We kind of, you know, most of us are self-deprecating
and we dismiss the importance of comedy
and Peter Halley alone isn't important in the world of comedy,
but comedy is important, you know.
So if you took Peter Halley out of the comedy, nothing changes.
But if you took comedy away from people, then the world changes.
So I just think it's a really important thing, you know,
and when you're in the clubs and doing shows in front of,
you know, a few hundred people or a thousand people
or even, you know, 60 people, you know,
they've organised babysitters in my crowd
and they've come out and who knows what kind of week they've had.
So for them to kind of shut off and enjoy and laugh out loud,
you know, group experience, it's an amazing thing.
Well, laughter to me is the stuff of life.
It's what gets us through.
And I think as well comedy is about ideas
and that's what's exciting.
And that was the best advice I've ever been given actually.
My friend's American Rosso really took me under their wing
in the early days and they're still great mates.
And I remember I was supporting one of their kind of gigs
and they were doing really big gigs.
And Rosso said to me, comedy is about ideas.
You know, punchlines are important, jokes are important,
but comedy is about ideas.
And I've taken that advice
because I always wanted to have a reasonably eclectic career.
You know, I wanted to try different things.
But you have as well.
I mean, the thing is you produce, you write,
you're an author, you're a comedian, you're an actor.
You're a model as well.
You're sort of a...
I'm a hand model.
My face doesn't quite work, but I'm beautiful.
If you like little chippilatas, you know, showing off a ring,
then I'm your guy.
So yeah, I mean, I'm stunned and I, you know,
and when I do a show and people come along, I am so grateful
because I know the choices.
Usually I'm doing shows within festivals.
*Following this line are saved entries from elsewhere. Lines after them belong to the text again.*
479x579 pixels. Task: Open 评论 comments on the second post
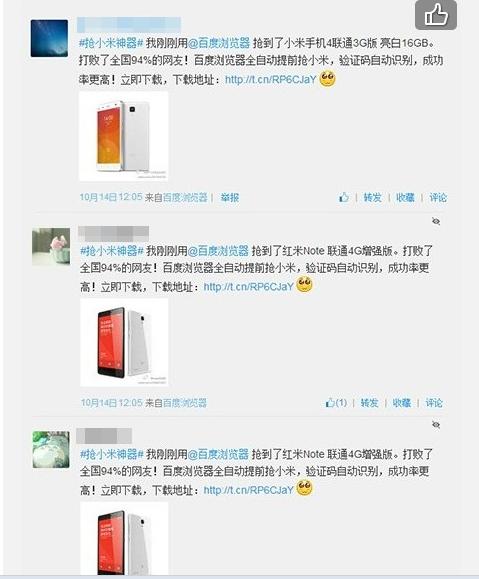pos(434,402)
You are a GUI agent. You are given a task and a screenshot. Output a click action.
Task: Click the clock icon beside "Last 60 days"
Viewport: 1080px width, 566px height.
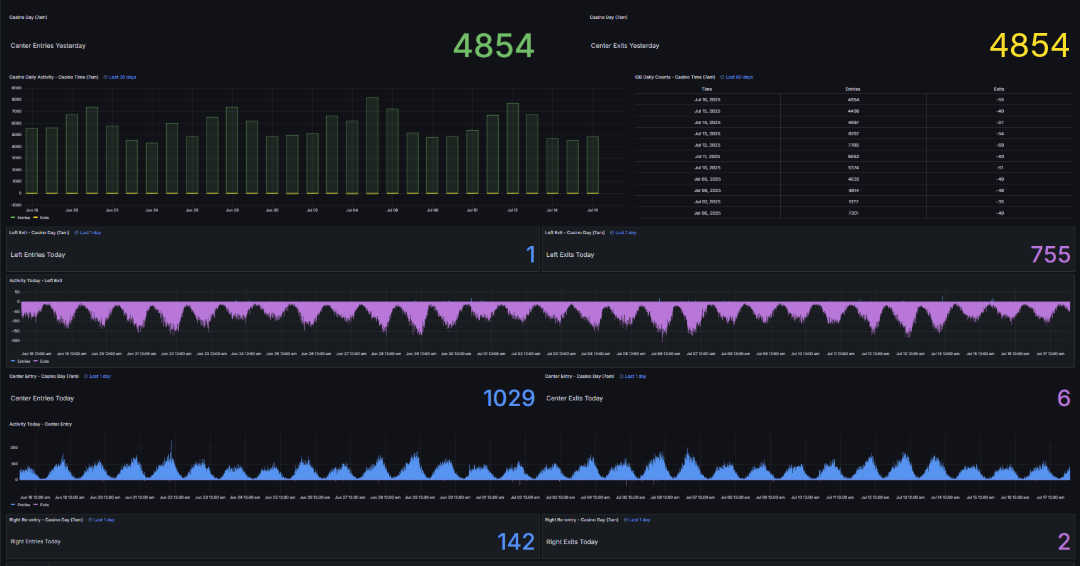click(x=723, y=77)
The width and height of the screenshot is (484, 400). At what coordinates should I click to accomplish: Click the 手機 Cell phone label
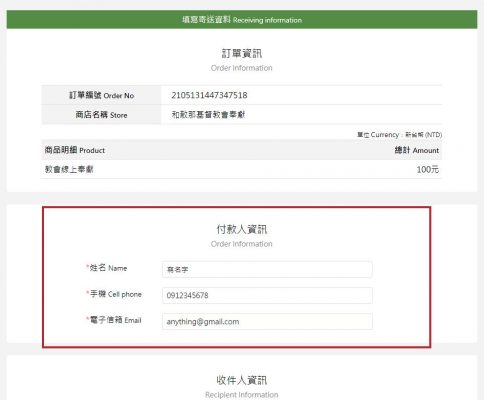point(114,294)
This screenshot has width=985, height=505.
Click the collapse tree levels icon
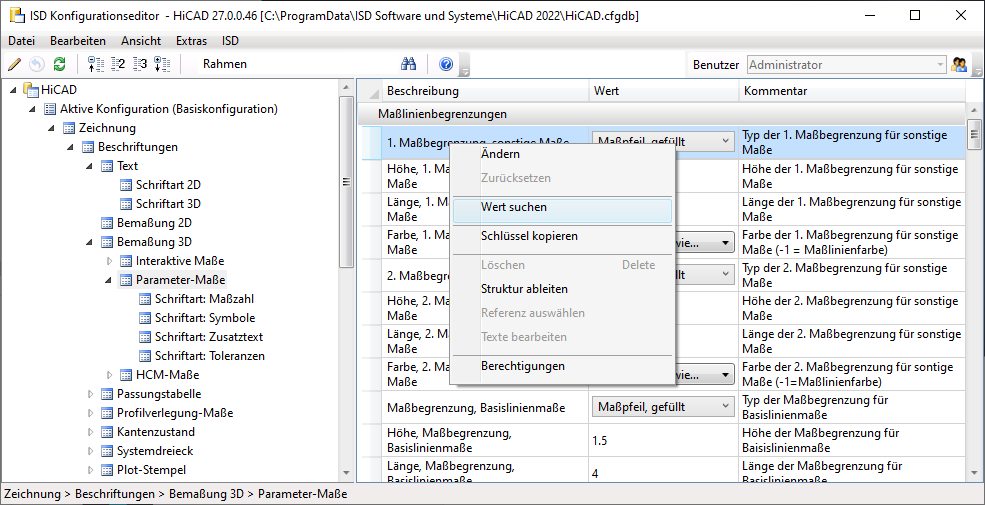[x=96, y=64]
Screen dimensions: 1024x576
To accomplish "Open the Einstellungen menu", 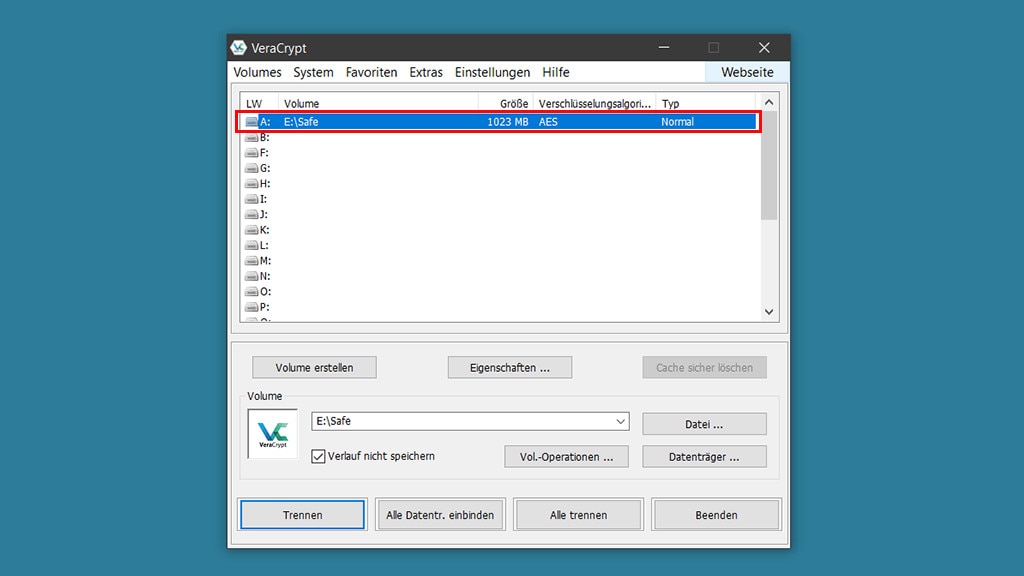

So I know the choices they have.
There's so many choices.
So I don't take for granted that they,
not just buying the ticket, but take the time to come along
because most of us aren't out every night.
You know, it might be one night a week we get to go out
and they've chosen, you know, to spend that night with me.
It's pretty special.
Now, when I was doing research about you for this interview,
what struck me is you always come across
as very upbeat, full of beans, sort of jolly in inverted commas.
We hear that part of you,
but there's a lot that you keep closed about.
And I'm wondering if that's a deliberate choice to be private
or is that just part of your makeup?
I do like my own space and my own privacy.
With that said though, I mean, I think I'd like to keep
that stuff for the stage because then it's people
who have come to my show and it's coming out of my mouth.
It can't be retwisted or reinterpreted in print
or, you know, I might say it's shared on TV
and it might come out the wrong way.
I mean, I speak about some, you know, pretty intimate things
on stage over the years and have for, you know, a long time.
So I don't see myself.
What would that be in terms of when you say intimate things?
Oh, my relationship with my wife, intimate, you know, times.
But it was a slightly nerve wracking thing of saying to my wife,
do you mind if I kind of talk about this and I explain it to her?
And my wife is so supportive.
She knows for me to be the best comedian I can be,
I need to kind of go to areas that, you know,
and she also knows what's true and what's not true and, you know.
I mean, you talk about things there that you do keep private
or things that we should keep private in our lives.
Are there some things that you think,
oh, I want to talk about them now or that are worth sharing?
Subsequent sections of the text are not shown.